光を背負う、僕ら。―第2楽章―
ピアニストだったお母さんの影響で始めたピアノ。
でも、ピアノから遠ざけられてしまった理由もお母さんだった。
だからこそあたしは、甘えていたのかもしれない。
“お母さんはピアニストの笹川詩織”という事実を理由に始めたピアノだから、それを理由にピアノを弾けなくなってしまうのも仕方ない。
しょうがないことなんだって、自分に言い聞かせて。
ピアノを愛する自分の気持ちを押し殺して、ピアノが弾けない状況をすべてお母さんのせいにしていたのかもしれない。

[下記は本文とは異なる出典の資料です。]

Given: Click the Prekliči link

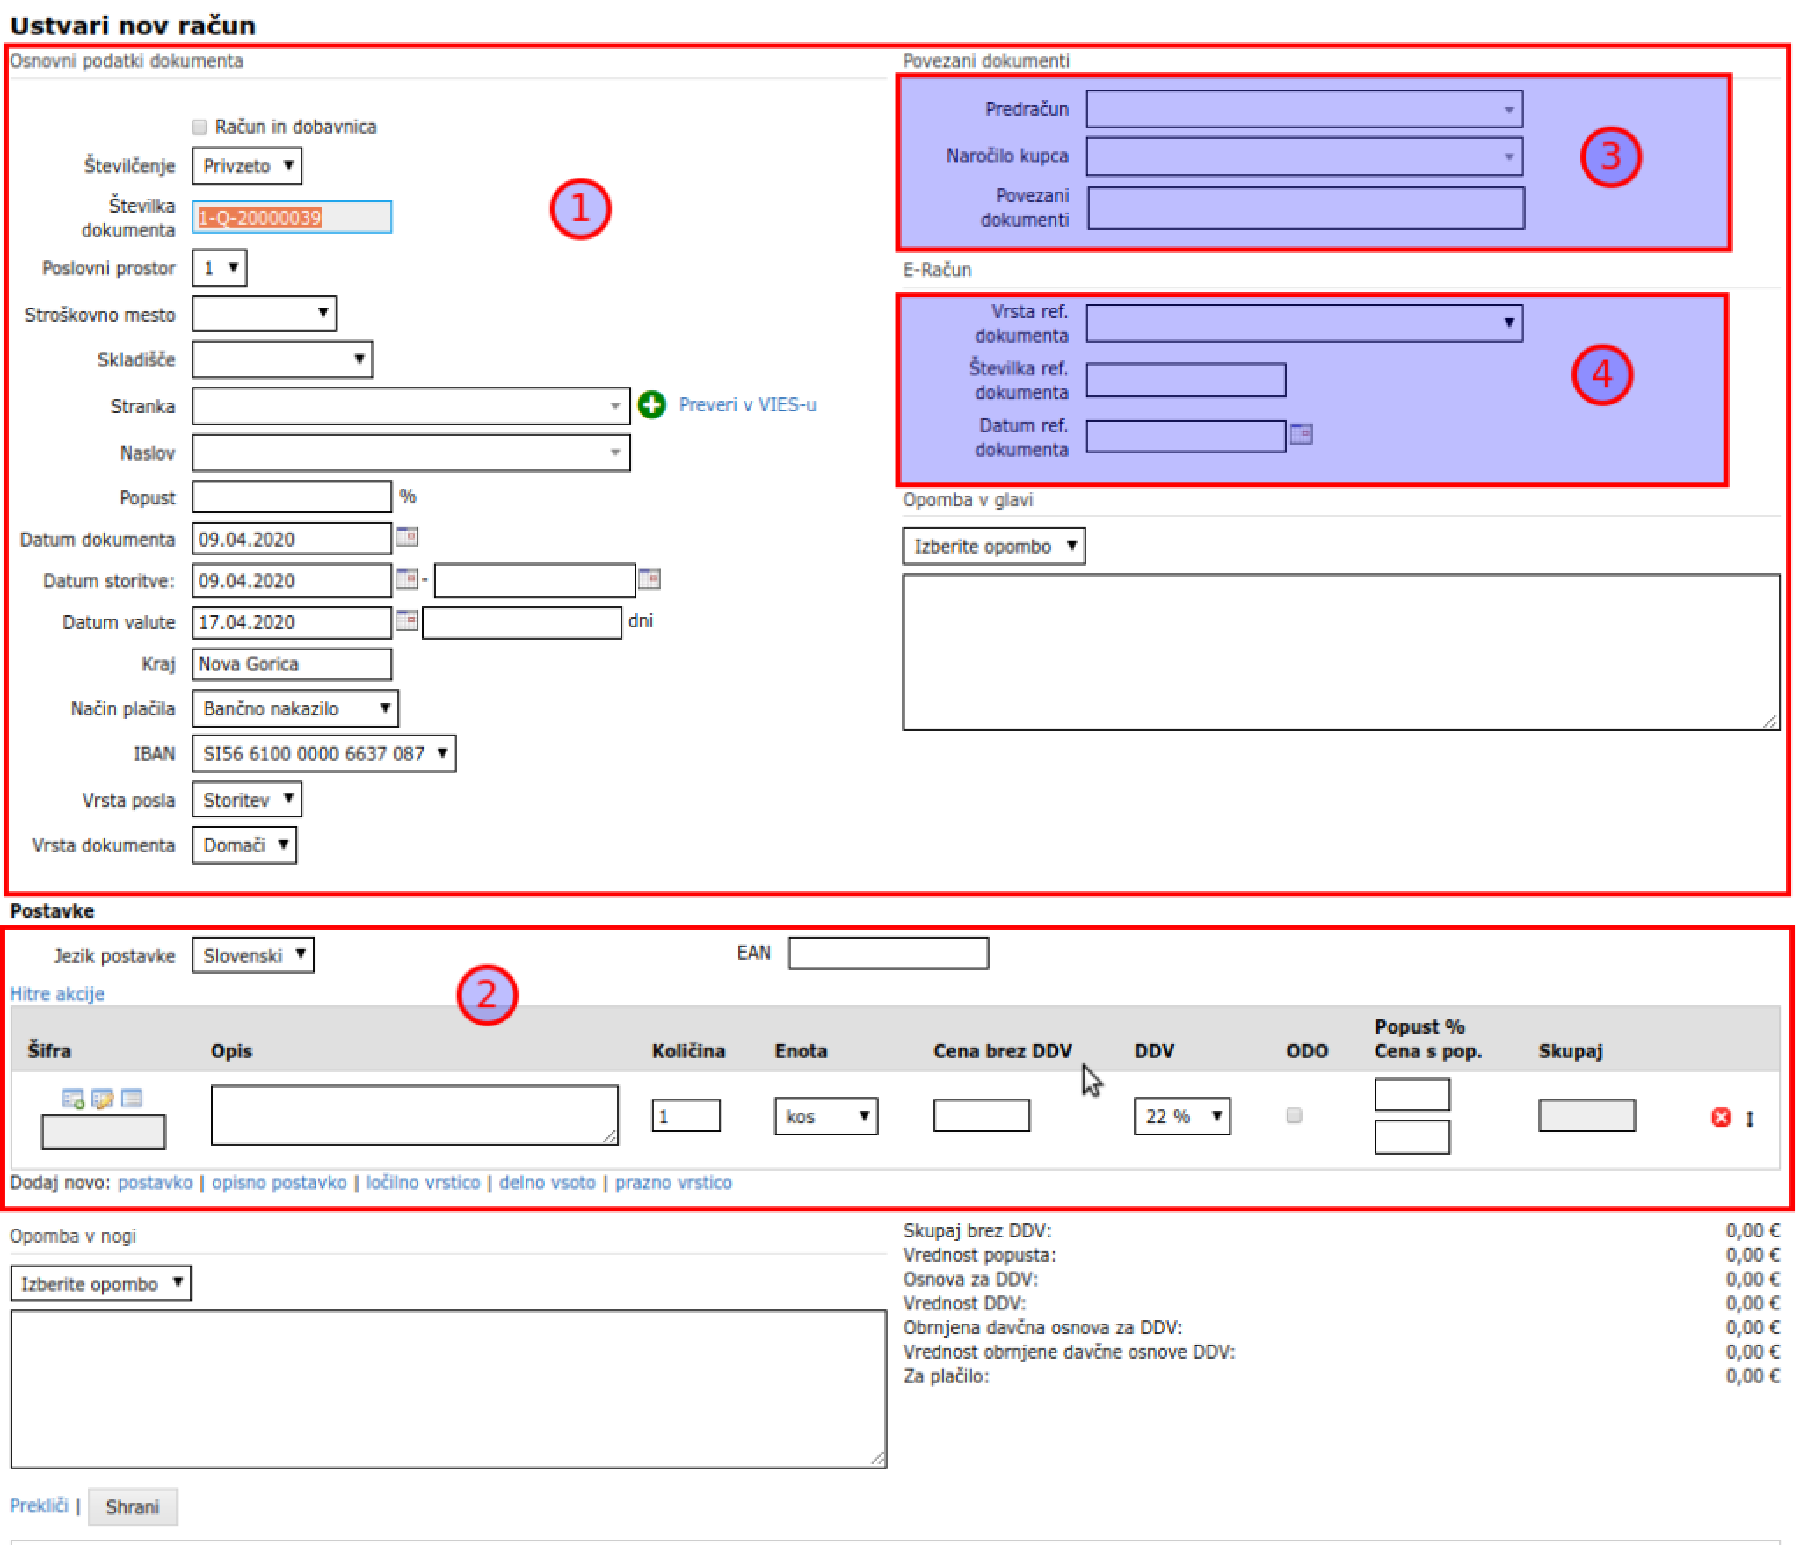Looking at the screenshot, I should pos(39,1506).
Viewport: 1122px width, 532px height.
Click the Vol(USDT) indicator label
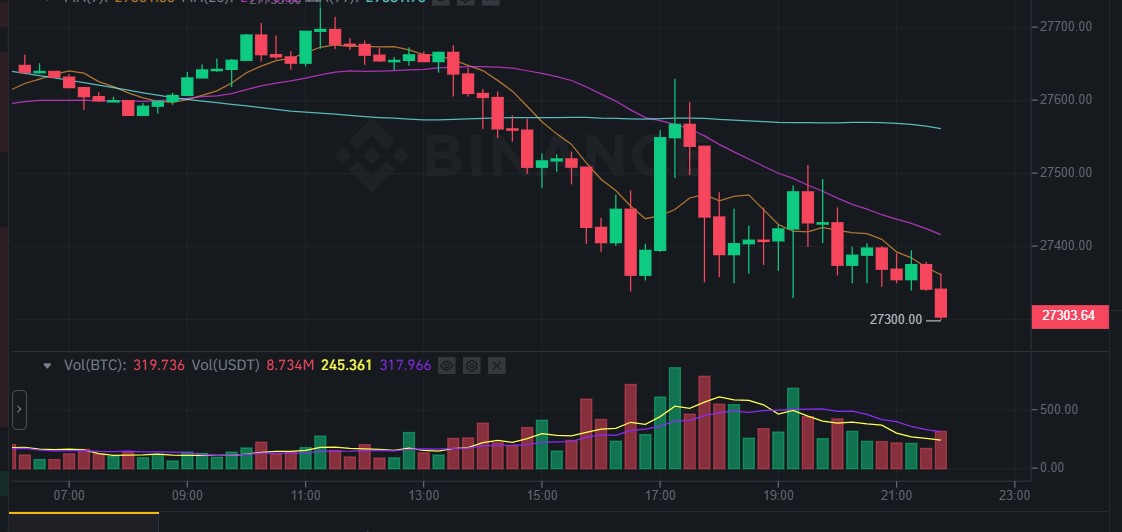coord(225,366)
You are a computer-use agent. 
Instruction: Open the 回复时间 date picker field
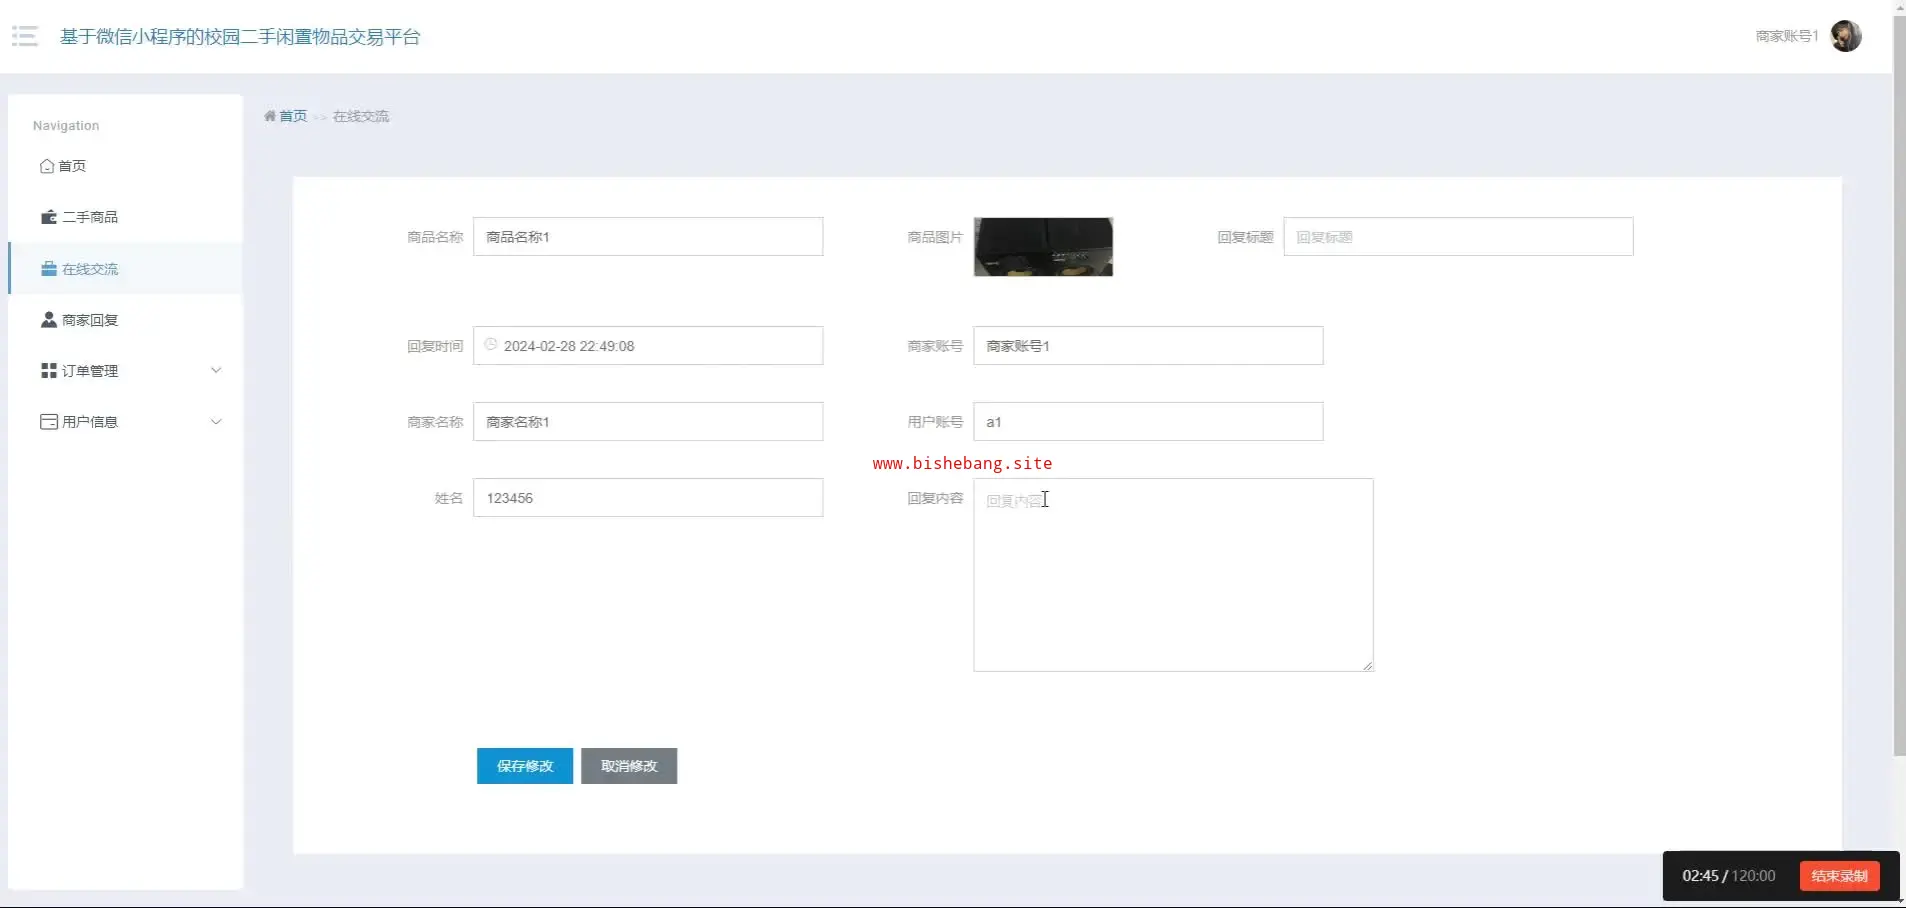(x=648, y=346)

だけど自分の進路に向き合ったとき、甘えている自分の弱さに気付けたんだ。
――ピアノを弾きたい。
そう伝えるチャンスはいくらでもあったのに、動こうとしていなかっただけ。
受験という分岐点に立ったとき、目指したい場所は一つだった。
ピアノを弾かなくなってからずっとゴールを見失ったと思っていたけど、本当は真っ暗な道の真ん中でもちゃんと爪先は行くべき場所に向けられていたんだ。
それは背中を押してくれる光に気付いて、あたしの気持ちに応えるように光が姿を現してくれたときに、やっと気付けたこと。
進む道が真っ暗だったのかな。
……ううん、きっと違う。
本来傍にあった光を見失っていただけだから、周りが黒く見えてしまっただけ。